AIM OF THE EXERCISE:
An exact copy of the lines from the start of the material below through the line containing "Task: Click Jordan Lee's profile avatar" is the required answer, and it includes no pictures.

· · · · · · ·

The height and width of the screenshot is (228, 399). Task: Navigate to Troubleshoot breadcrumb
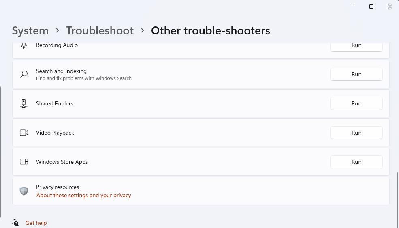click(100, 31)
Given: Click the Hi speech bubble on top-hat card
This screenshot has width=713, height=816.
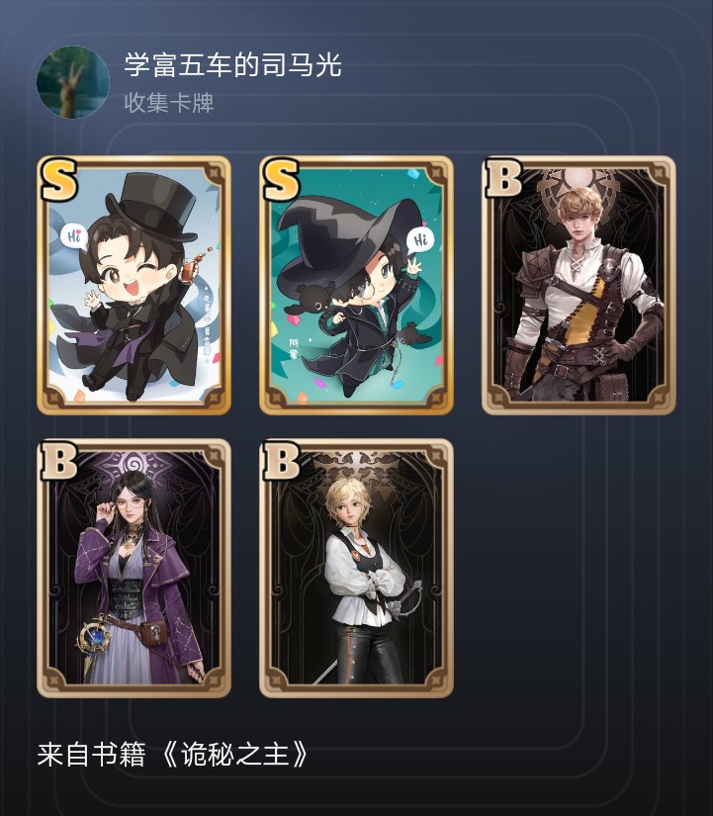Looking at the screenshot, I should pos(74,235).
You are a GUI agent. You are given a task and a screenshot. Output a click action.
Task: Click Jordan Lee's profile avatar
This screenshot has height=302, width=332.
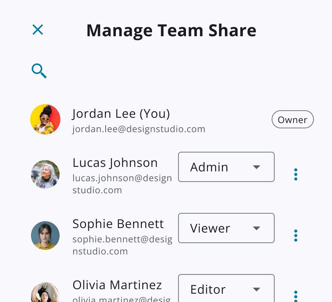[x=45, y=119]
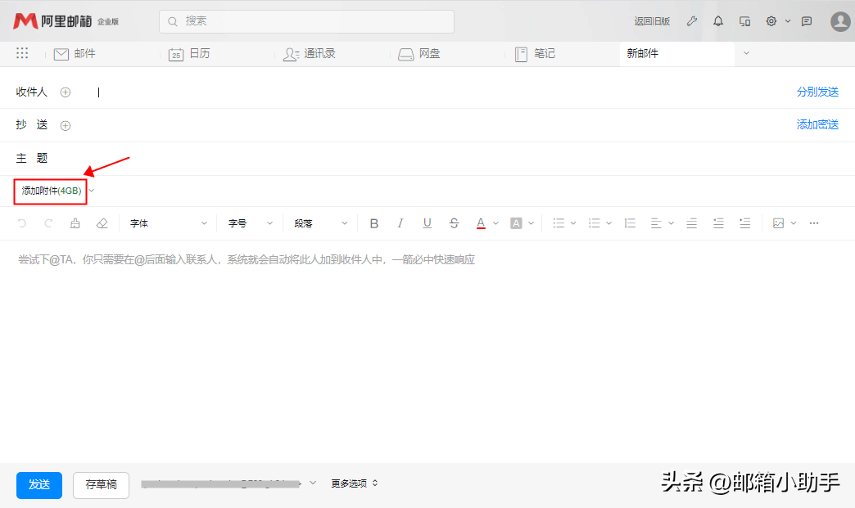Pick the red font color swatch
Screen dimensions: 855x508
[481, 223]
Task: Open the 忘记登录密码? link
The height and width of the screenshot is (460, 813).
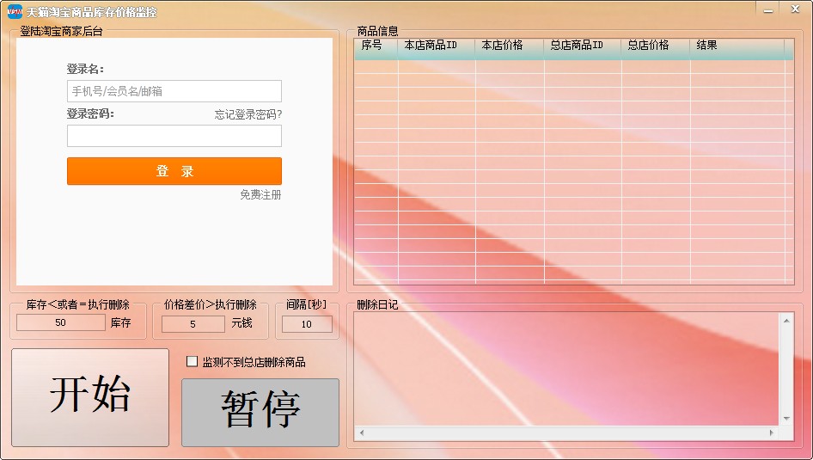Action: coord(248,114)
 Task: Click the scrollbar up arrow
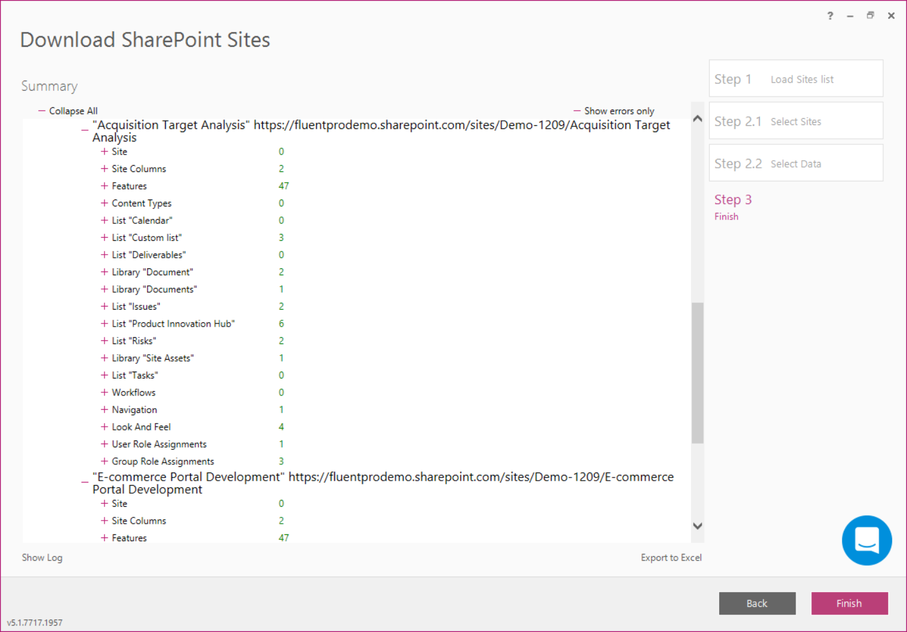pyautogui.click(x=697, y=118)
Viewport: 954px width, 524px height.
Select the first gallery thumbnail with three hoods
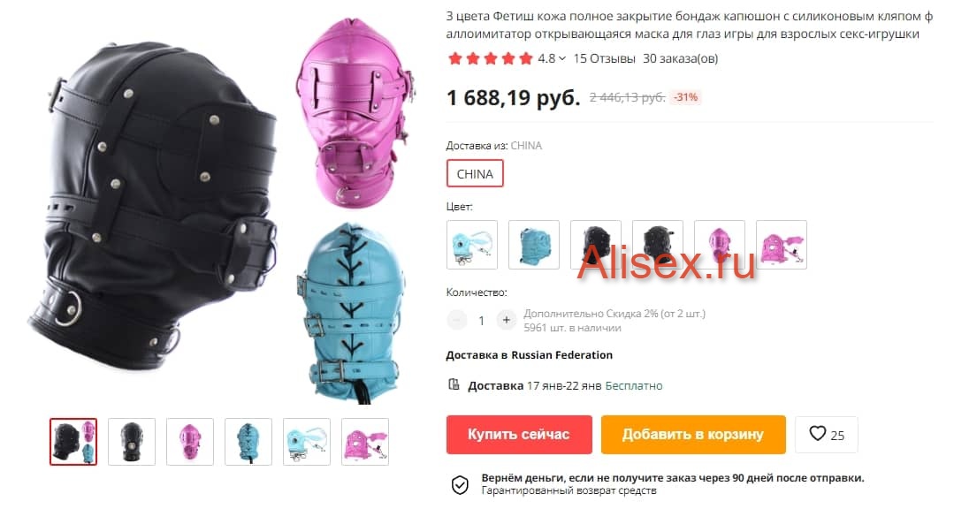pos(73,442)
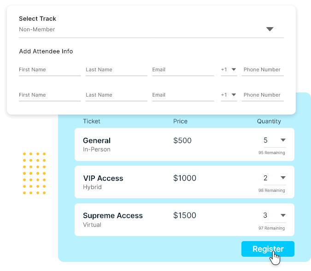This screenshot has height=271, width=311.
Task: Click the Non-Member track selection text
Action: 37,29
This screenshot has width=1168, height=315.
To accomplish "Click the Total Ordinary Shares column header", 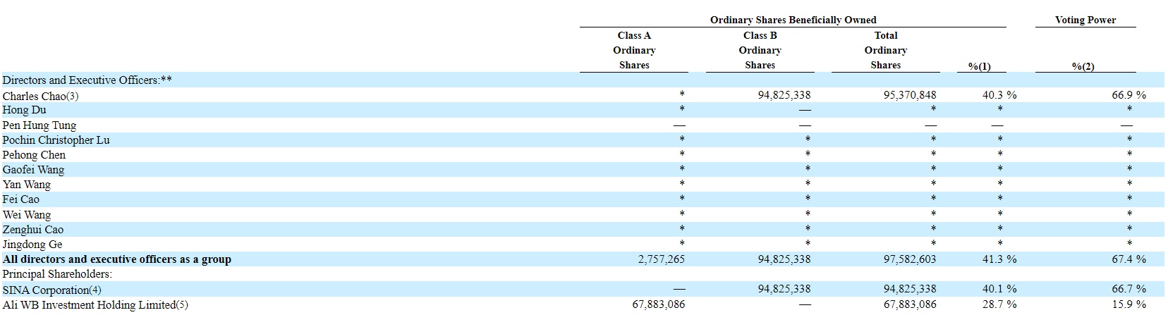I will pos(885,50).
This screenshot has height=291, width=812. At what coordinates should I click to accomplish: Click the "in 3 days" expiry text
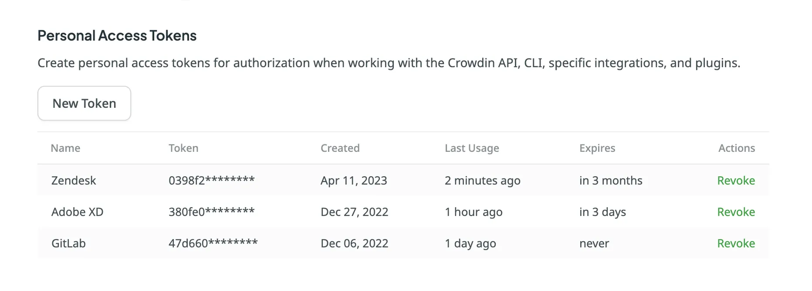(x=602, y=212)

· · · · · · ·

REPLY TO THE EXERCISE:
The height and width of the screenshot is (228, 399). Task: Navigate to Troubleshoot breadcrumb
click(100, 31)
Given: Click the Hi speech bubble on top-hat card
This screenshot has width=713, height=816.
Looking at the screenshot, I should pos(74,235).
You are a GUI agent. You are given a task and a screenshot. Output a click action.
Task: Click Jordan Lee's profile avatar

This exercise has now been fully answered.